Collection entries:

[start]

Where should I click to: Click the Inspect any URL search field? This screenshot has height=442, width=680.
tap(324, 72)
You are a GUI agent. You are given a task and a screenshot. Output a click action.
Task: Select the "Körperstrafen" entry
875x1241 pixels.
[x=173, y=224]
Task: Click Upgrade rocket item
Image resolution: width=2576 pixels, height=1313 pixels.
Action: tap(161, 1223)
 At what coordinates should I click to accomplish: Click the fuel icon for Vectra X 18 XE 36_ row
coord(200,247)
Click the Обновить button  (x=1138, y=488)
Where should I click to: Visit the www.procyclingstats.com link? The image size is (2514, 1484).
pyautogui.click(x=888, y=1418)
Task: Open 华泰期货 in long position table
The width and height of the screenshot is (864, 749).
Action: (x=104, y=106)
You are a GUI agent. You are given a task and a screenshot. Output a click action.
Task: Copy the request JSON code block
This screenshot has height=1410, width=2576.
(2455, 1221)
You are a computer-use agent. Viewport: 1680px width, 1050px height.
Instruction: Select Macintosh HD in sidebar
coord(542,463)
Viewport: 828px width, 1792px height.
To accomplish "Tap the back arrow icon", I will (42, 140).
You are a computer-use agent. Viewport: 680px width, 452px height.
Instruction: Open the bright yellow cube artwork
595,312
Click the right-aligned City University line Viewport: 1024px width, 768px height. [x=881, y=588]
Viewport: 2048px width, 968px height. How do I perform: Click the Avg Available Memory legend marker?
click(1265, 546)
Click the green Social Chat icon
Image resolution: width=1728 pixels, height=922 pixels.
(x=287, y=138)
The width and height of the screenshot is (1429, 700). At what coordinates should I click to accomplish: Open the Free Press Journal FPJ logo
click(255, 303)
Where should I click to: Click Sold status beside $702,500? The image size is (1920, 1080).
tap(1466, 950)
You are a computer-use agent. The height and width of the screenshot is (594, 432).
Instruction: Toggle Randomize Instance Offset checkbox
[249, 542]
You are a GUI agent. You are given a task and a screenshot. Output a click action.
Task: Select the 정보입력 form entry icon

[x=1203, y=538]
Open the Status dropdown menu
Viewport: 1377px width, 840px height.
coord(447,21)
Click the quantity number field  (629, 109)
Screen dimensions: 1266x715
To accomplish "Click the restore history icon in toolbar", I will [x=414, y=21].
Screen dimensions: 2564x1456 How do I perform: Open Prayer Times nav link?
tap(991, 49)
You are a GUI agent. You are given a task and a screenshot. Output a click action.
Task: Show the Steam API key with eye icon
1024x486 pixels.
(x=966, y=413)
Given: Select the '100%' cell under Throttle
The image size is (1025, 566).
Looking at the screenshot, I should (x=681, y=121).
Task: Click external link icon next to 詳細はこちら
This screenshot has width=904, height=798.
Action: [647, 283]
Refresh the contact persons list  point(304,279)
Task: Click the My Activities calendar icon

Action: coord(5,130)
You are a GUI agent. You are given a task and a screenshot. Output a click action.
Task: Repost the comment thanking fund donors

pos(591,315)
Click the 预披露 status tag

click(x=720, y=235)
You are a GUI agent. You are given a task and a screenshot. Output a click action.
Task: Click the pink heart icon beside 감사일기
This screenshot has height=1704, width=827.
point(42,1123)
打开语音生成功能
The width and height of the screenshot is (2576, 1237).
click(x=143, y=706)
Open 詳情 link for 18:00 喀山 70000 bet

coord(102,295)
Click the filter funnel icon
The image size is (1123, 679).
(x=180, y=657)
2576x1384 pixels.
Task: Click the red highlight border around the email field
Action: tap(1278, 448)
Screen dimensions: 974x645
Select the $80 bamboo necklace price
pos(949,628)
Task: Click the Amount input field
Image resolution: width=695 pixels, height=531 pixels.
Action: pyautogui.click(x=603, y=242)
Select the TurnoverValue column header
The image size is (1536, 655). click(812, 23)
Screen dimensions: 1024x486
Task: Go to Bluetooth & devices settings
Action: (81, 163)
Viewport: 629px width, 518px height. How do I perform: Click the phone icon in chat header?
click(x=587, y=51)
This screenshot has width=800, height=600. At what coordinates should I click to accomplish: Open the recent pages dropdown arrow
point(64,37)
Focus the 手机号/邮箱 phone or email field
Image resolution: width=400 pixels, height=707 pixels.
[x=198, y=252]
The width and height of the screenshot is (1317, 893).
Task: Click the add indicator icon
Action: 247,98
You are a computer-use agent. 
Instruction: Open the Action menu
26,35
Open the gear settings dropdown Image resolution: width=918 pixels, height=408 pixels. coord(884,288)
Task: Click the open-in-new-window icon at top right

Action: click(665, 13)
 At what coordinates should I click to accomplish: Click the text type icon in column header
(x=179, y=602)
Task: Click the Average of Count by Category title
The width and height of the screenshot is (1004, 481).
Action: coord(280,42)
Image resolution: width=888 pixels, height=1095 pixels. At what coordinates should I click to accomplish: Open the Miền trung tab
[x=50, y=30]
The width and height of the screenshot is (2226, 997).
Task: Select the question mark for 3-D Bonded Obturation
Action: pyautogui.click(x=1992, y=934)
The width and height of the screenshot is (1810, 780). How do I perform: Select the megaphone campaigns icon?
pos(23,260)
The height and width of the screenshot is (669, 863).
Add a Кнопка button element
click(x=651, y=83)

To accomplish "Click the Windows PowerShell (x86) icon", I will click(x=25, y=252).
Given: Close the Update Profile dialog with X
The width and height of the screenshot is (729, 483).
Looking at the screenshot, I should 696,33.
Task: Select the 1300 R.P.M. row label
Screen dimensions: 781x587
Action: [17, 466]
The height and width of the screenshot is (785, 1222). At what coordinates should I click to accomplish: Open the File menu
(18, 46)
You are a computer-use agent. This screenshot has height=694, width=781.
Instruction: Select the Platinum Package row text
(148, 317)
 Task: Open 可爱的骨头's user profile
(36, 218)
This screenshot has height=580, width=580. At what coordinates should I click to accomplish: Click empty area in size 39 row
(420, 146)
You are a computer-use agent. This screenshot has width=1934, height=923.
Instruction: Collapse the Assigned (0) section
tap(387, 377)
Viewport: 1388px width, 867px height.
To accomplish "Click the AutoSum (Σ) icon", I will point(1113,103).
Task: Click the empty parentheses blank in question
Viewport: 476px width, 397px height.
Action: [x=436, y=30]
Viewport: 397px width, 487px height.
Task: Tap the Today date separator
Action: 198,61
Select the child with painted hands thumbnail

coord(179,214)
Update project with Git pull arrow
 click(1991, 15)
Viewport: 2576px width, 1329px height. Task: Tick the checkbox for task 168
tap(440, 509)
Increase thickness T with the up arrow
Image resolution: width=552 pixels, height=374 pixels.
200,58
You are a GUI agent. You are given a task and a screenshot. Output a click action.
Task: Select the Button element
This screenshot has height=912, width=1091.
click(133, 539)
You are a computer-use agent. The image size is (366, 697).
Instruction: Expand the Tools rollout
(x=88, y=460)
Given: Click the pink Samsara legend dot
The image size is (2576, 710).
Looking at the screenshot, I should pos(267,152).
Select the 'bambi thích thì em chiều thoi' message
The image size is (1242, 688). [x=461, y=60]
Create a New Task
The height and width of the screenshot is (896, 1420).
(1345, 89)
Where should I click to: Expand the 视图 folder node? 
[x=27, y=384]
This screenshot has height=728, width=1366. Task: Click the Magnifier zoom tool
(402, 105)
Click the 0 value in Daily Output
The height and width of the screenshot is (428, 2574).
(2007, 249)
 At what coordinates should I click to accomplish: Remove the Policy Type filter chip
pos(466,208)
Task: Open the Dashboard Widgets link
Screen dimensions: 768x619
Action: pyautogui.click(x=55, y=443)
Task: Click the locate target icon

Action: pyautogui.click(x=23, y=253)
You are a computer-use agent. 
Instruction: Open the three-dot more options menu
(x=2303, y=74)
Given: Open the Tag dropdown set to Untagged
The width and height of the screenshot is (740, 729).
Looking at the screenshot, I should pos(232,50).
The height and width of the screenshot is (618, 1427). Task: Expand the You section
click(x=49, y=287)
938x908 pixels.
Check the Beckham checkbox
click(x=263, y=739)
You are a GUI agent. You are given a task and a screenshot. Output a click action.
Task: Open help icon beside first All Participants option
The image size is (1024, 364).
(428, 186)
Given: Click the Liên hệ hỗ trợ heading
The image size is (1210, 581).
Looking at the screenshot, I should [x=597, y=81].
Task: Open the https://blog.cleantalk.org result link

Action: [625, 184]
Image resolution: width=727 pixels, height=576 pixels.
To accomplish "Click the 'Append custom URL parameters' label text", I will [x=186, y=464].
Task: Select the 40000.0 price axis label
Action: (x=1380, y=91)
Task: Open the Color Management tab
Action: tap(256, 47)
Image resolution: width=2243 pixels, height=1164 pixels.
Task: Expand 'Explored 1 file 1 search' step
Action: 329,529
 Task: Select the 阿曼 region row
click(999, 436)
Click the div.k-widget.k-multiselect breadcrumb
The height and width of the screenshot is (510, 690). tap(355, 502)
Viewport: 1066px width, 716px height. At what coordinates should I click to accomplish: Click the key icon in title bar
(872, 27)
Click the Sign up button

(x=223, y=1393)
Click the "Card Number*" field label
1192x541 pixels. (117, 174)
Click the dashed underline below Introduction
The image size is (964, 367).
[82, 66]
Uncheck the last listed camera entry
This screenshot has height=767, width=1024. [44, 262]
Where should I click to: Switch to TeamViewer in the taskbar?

[end]

Copy word for word the records from the line containing "The width and height of the screenshot is (1810, 780)." through the line containing "(x=88, y=460)", including both of those lines.

# Complete answer:
The width and height of the screenshot is (1810, 780). How do I perform: Select the megaphone campaigns icon?
pos(23,260)
The height and width of the screenshot is (669, 863).
Add a Кнопка button element
click(x=651, y=83)

To accomplish "Click the Windows PowerShell (x86) icon", I will click(x=25, y=252).
Given: Close the Update Profile dialog with X
The width and height of the screenshot is (729, 483).
Looking at the screenshot, I should 696,33.
Task: Select the 1300 R.P.M. row label
Screen dimensions: 781x587
Action: [17, 466]
The height and width of the screenshot is (785, 1222). At what coordinates should I click to accomplish: Open the File menu
(18, 46)
You are a computer-use agent. This screenshot has height=694, width=781.
Instruction: Select the Platinum Package row text
(148, 317)
 Task: Open 可爱的骨头's user profile
(36, 218)
This screenshot has height=580, width=580. At what coordinates should I click to accomplish: Click empty area in size 39 row
(420, 146)
You are a computer-use agent. This screenshot has width=1934, height=923.
Instruction: Collapse the Assigned (0) section
tap(387, 377)
Viewport: 1388px width, 867px height.
To accomplish "Click the AutoSum (Σ) icon", I will point(1113,103).
Task: Click the empty parentheses blank in question
Viewport: 476px width, 397px height.
Action: [x=436, y=30]
Viewport: 397px width, 487px height.
Task: Tap the Today date separator
Action: 198,61
Select the child with painted hands thumbnail

coord(179,214)
Update project with Git pull arrow
 click(1991, 15)
Viewport: 2576px width, 1329px height. Task: Tick the checkbox for task 168
tap(440, 509)
Increase thickness T with the up arrow
Image resolution: width=552 pixels, height=374 pixels.
200,58
You are a GUI agent. You are given a task and a screenshot. Output a click action.
Task: Select the Button element
This screenshot has height=912, width=1091.
click(133, 539)
You are a computer-use agent. The image size is (366, 697).
Instruction: Expand the Tools rollout
(x=88, y=460)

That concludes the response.